Posted on March 18, 2008  /  2 Comments

LIRNEasia’s first book was launched at a ceremony at IIT Madras in December 2007. Three months later, the book is not yet available for sale in a Sri Lankan bookstore. Why?

According to Sage India, a respected academic publisher, the book is held up at Sri Lanka Customs. The problem is that it came in the same shipment as a book by an English scholar teaching at the Colombo University which had the word militarization in the title. So Customs or whoever are reading the entire shipment to see if it any of the books have anti-state content. This has taken several weeks, leading us to wonder whether they are reading all the copies, unaware that reading one is enough.
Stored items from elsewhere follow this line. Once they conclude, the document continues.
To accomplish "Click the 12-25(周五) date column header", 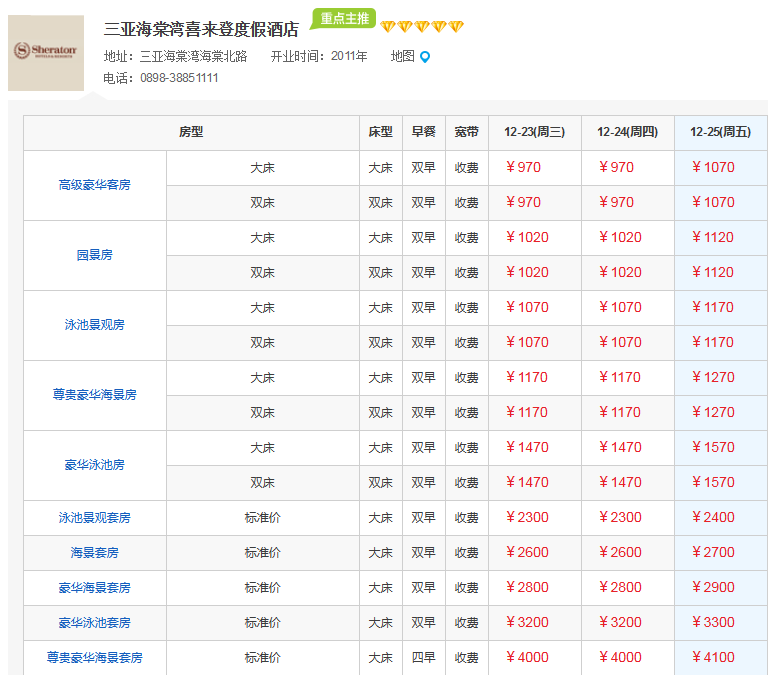I will (x=720, y=132).

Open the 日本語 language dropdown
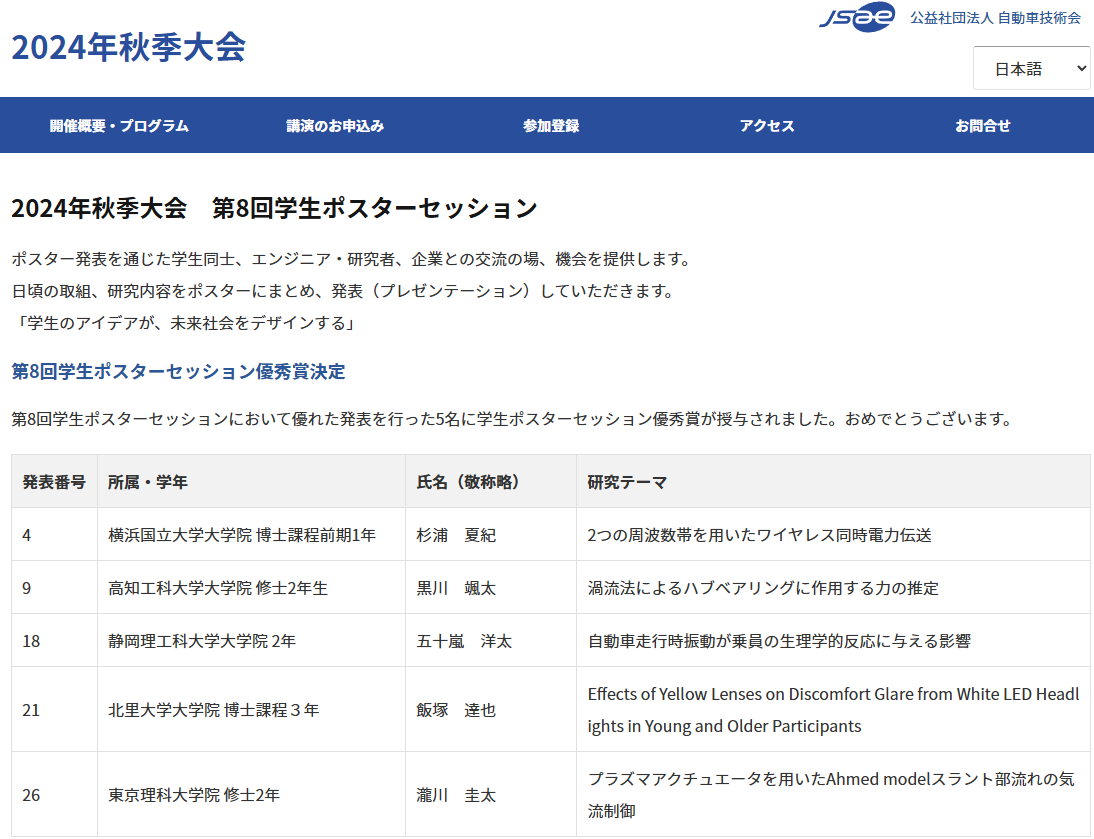point(1031,68)
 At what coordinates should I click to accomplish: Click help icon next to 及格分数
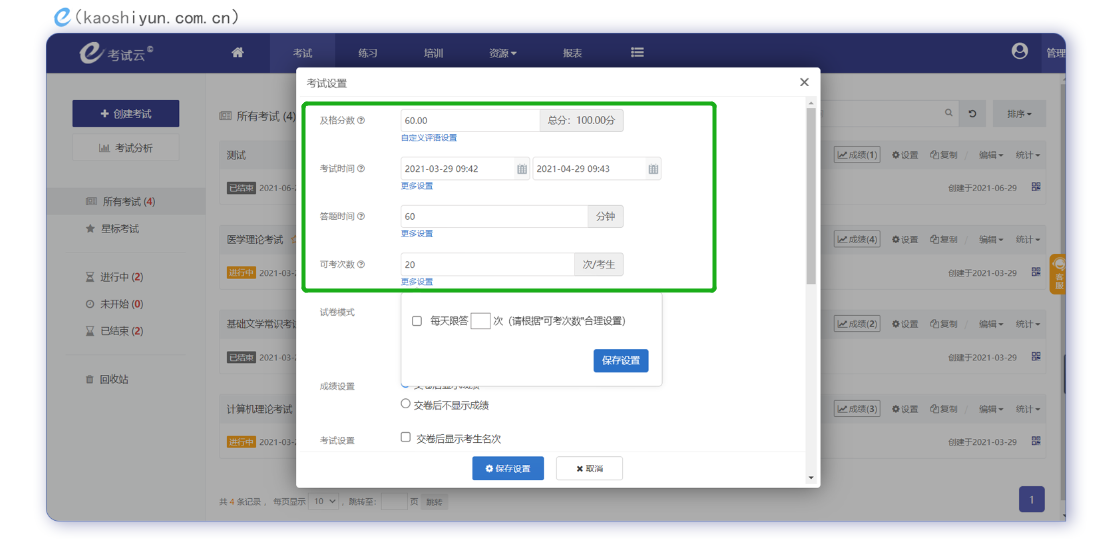(x=361, y=120)
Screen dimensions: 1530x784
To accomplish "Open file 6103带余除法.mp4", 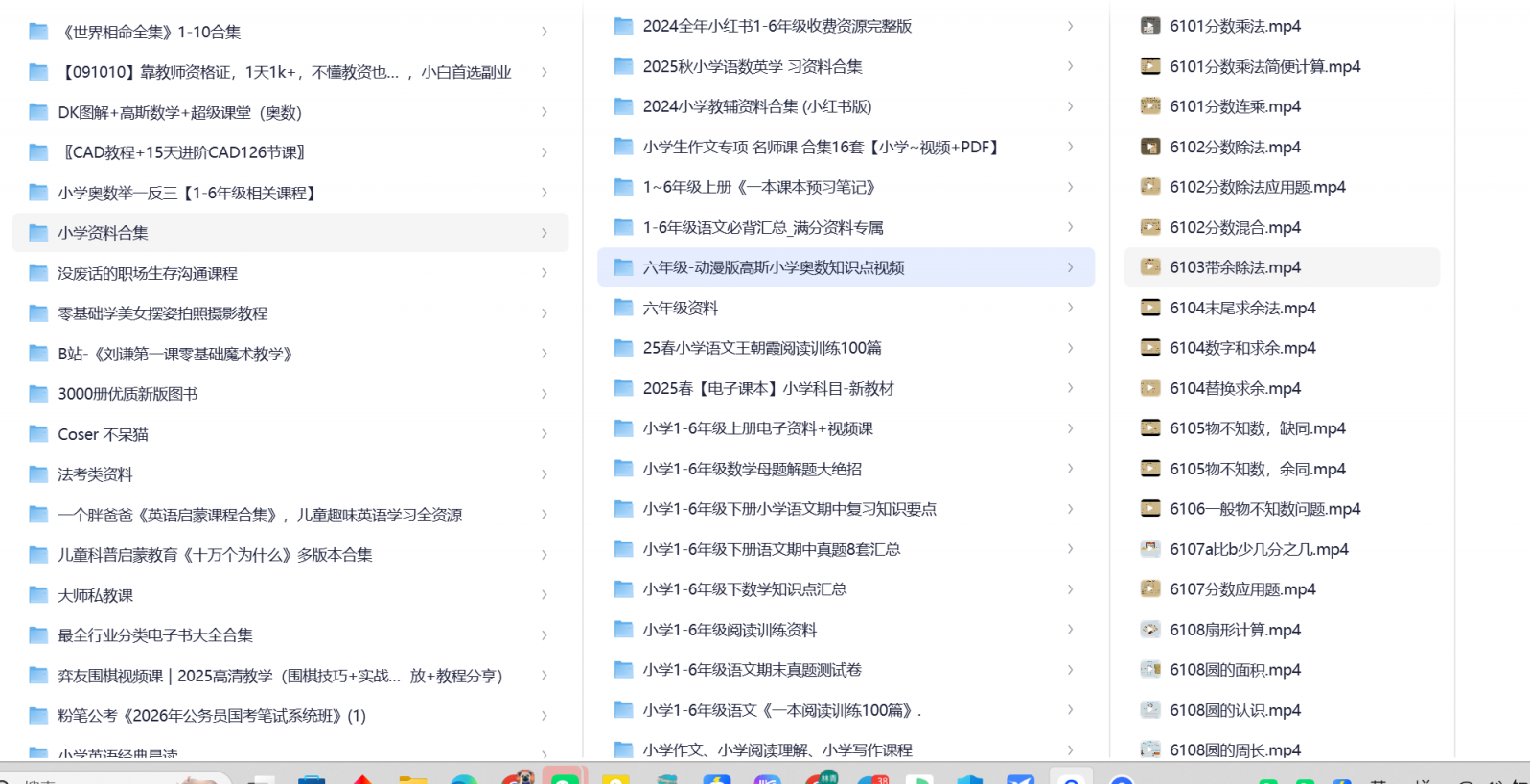I will click(x=1235, y=267).
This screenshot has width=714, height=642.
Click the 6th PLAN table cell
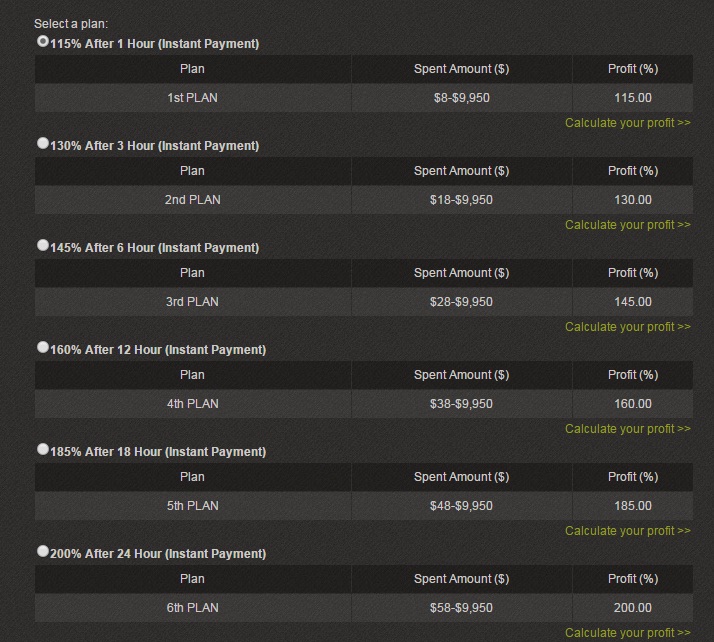point(193,608)
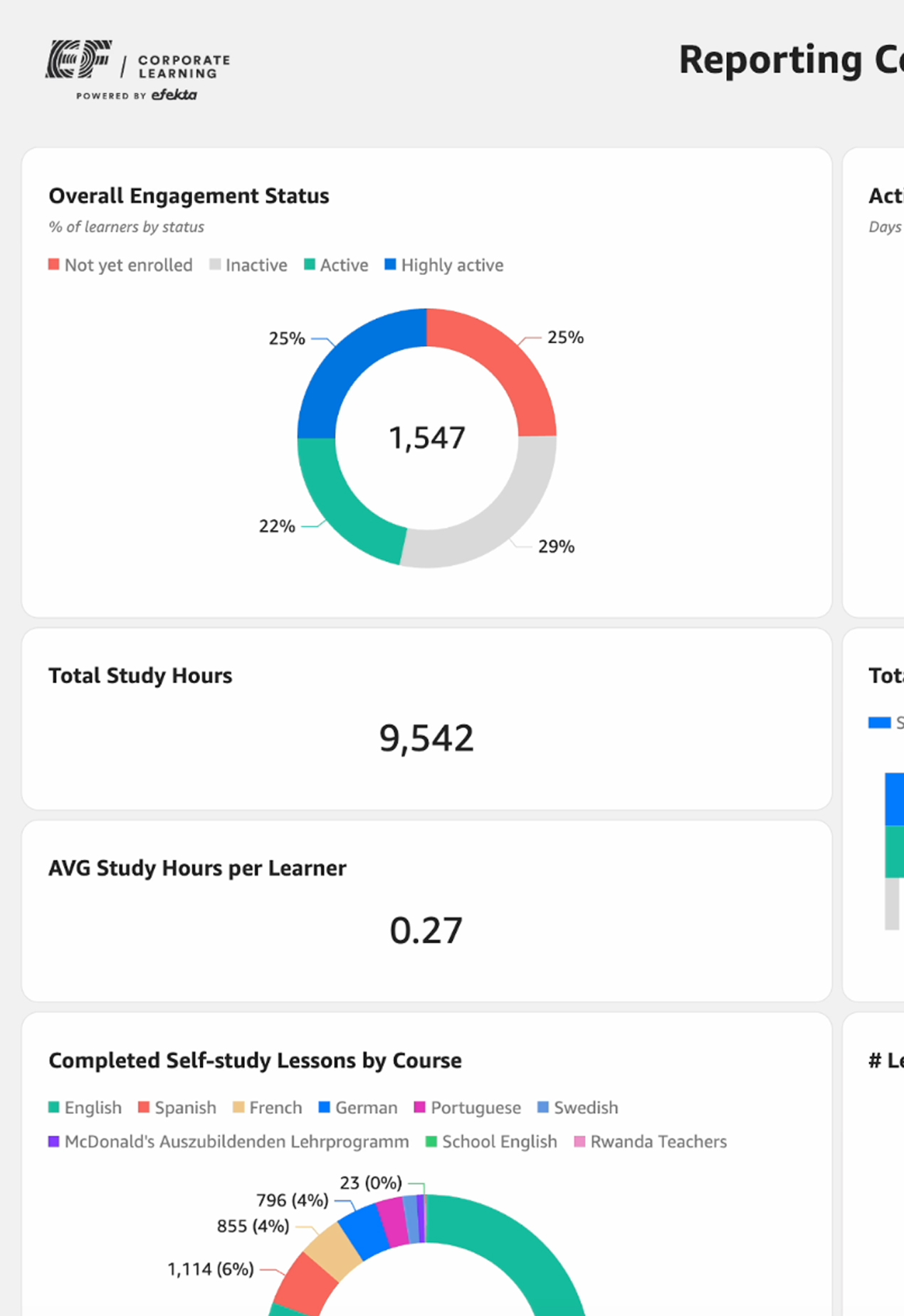Toggle the Portuguese course legend item

pos(468,1107)
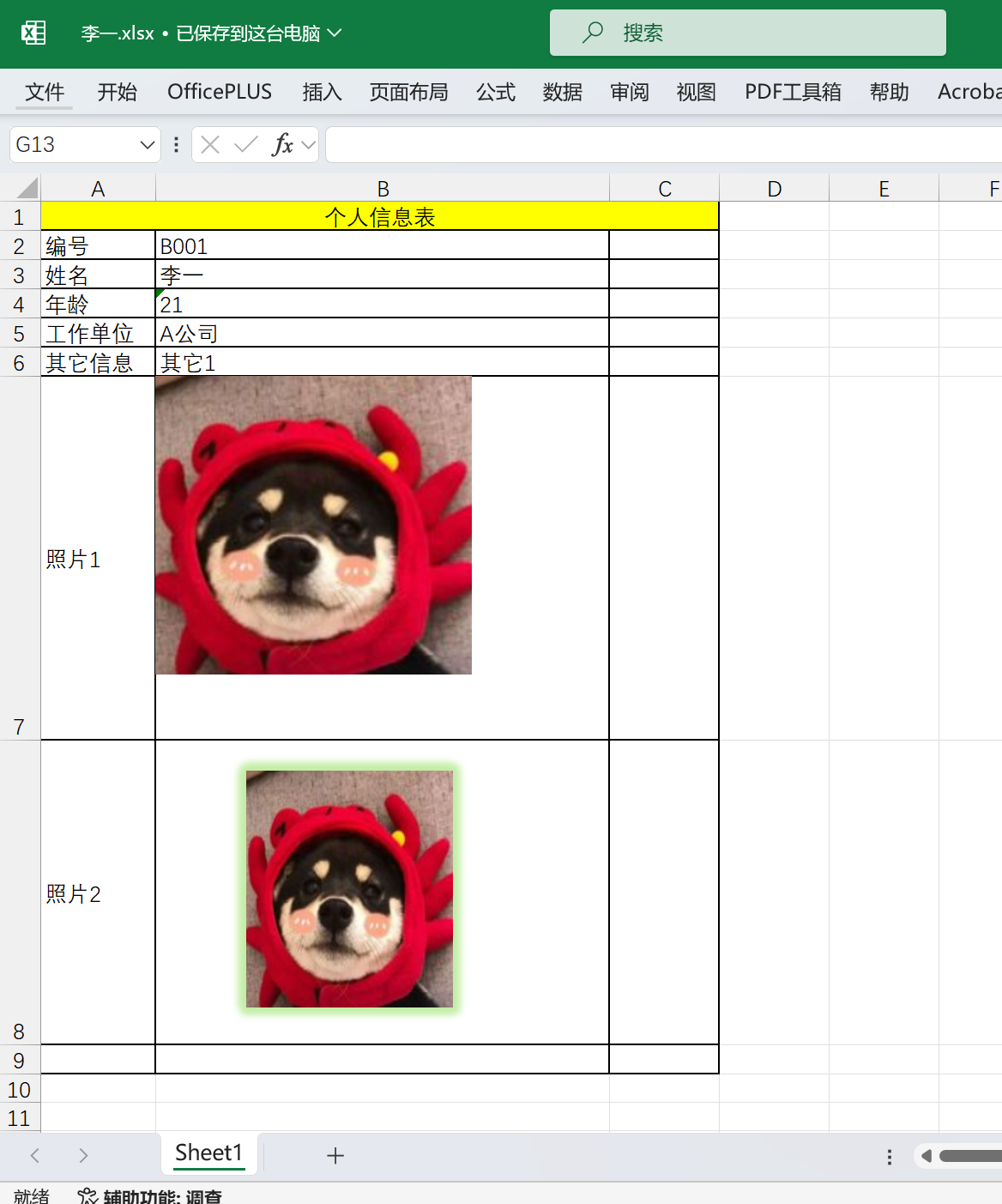
Task: Click the Enter checkmark icon beside formula bar
Action: (246, 144)
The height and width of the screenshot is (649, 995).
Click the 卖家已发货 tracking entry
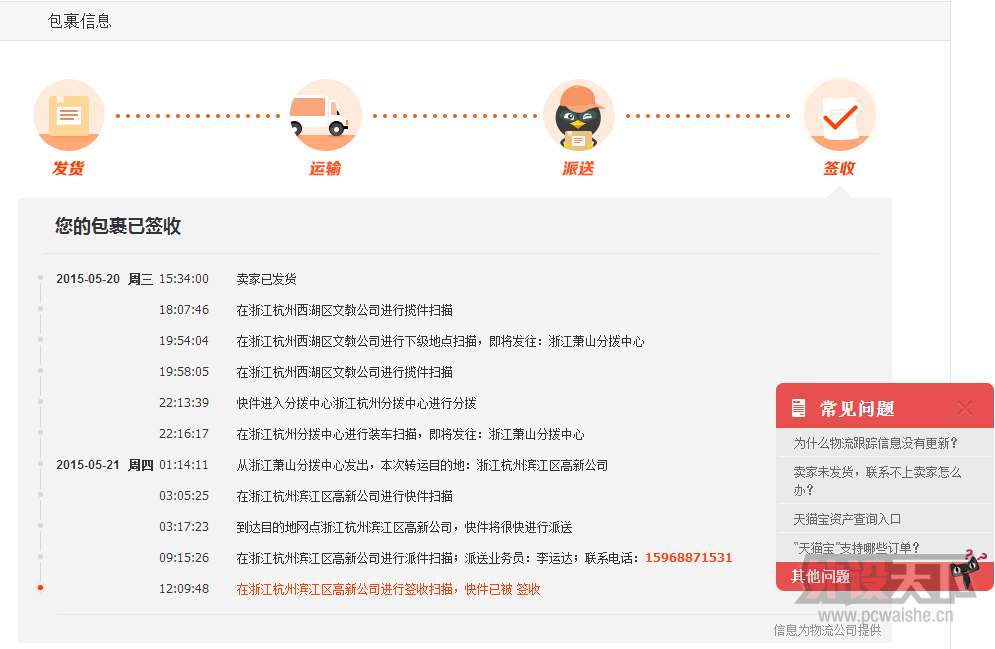(266, 279)
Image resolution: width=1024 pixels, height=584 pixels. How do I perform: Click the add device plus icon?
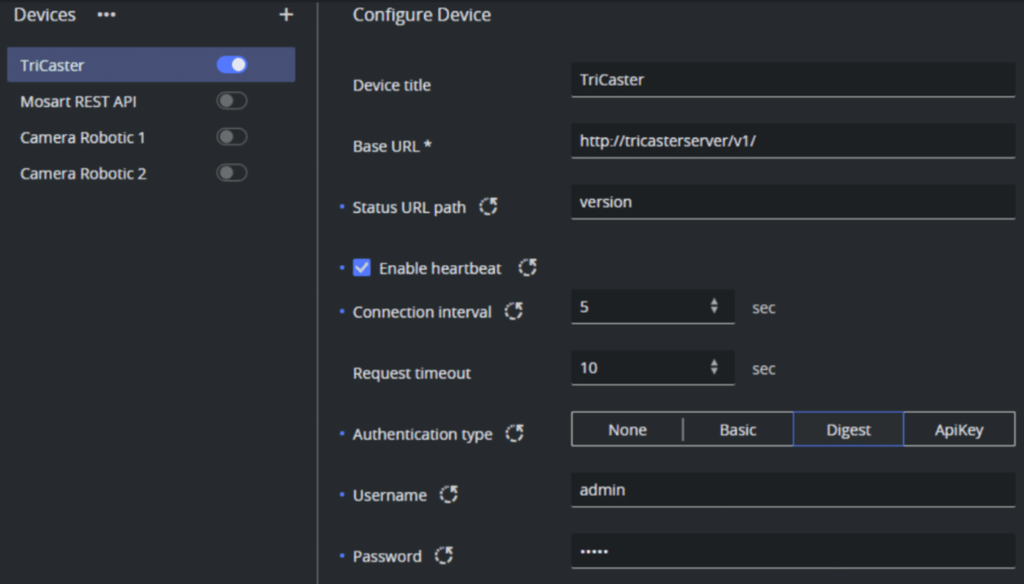pyautogui.click(x=286, y=15)
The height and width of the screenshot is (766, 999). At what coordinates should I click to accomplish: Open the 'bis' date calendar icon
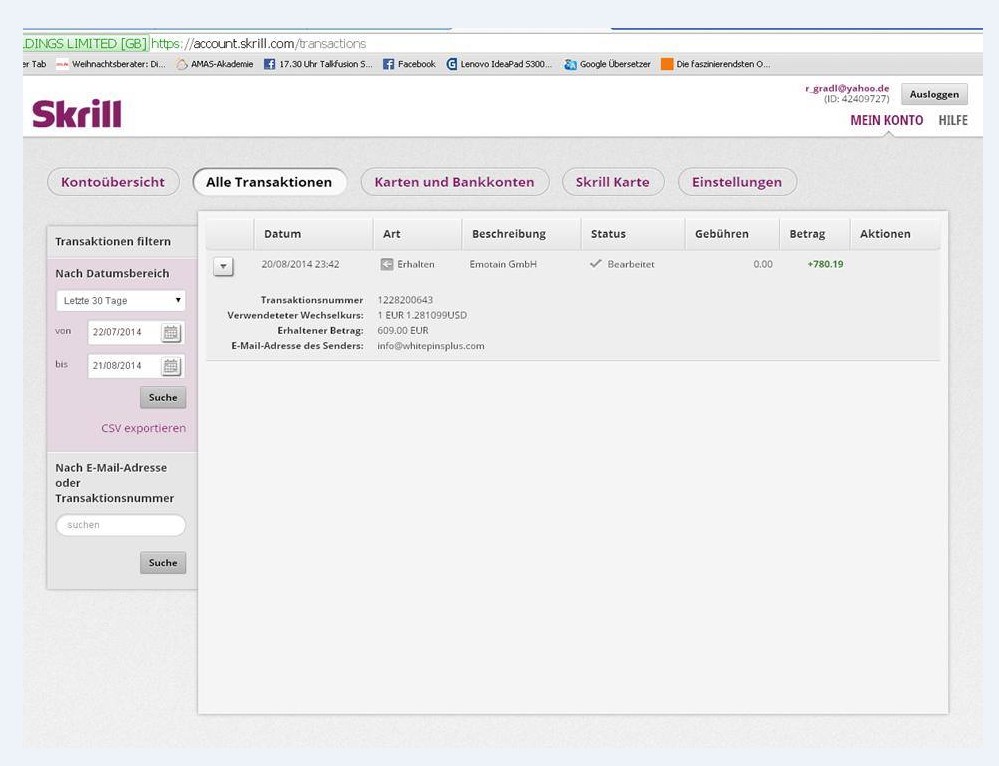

Now I have no objection to the Customs or whoever getting educated. I’d be happy to personally donate a copy of our book along with the classic critique of book censorship, Fahrenheit 451, to their library. But as far as I know they have no right, legal or moral, to censor books in a democratic society (I have evidence that this book censorship is occurring on a broader scale and is not limited to this single shipment from Sage India). Our book has nothing about the conflict, other than a single chapter that I co-authored on teleuse between the wars in the government areas of Jaffna. But if this goes on, I may be compelled to write a whole book on the destruction of civil liberties by people who don’t have a clue.

By the way, anyone who wants to read the chapter on teleuse in Jaffna between the wars should simply click on the link. So much for book censorship in the Internet Age.


  1. The objective of censorship is not to prevent access to a work. Even in the pre-Internet world it was impossible to completely bloc the access to any work the state saw unfavourable.

    The censorship is aimed more at (a) discouraging others doing similar work and (b) a threat.

    Banning Aksharaya did not prevent us watching it. Full movie is now available at You Tube.

    However, that does not help the producer Upul Shantha Sannasgala recovering the cost of production. Would have been a massive lost for him.

    Aksharaya has nothing to do with war, but banning it has already resulted in any young director (Ashoka Handagama, Prasanana Vithanage, Vimukthi Jayasundera, Sudath Mahadivulveva) doing any movie even remotely related to war. Even if they want to, it would be impossible to find any producer investing on a movie with an anti-war theme.

    So ban of Aksharaya was a low cost ‘solution’ for the state to remove a stumble block in its attempt of militarisation of society. Strictly speaking, Ashoka Hanadagama indirectly helped them to achieve that objective. Naïve.

    This is not to say Aksharaya is a good movie, but to explain how things work in this country.

  2. i am doing a report on censorship in books and i found very little usable information in this article although if you click on the link below it may be of more help….

    otherwise you may as well ask a monkey.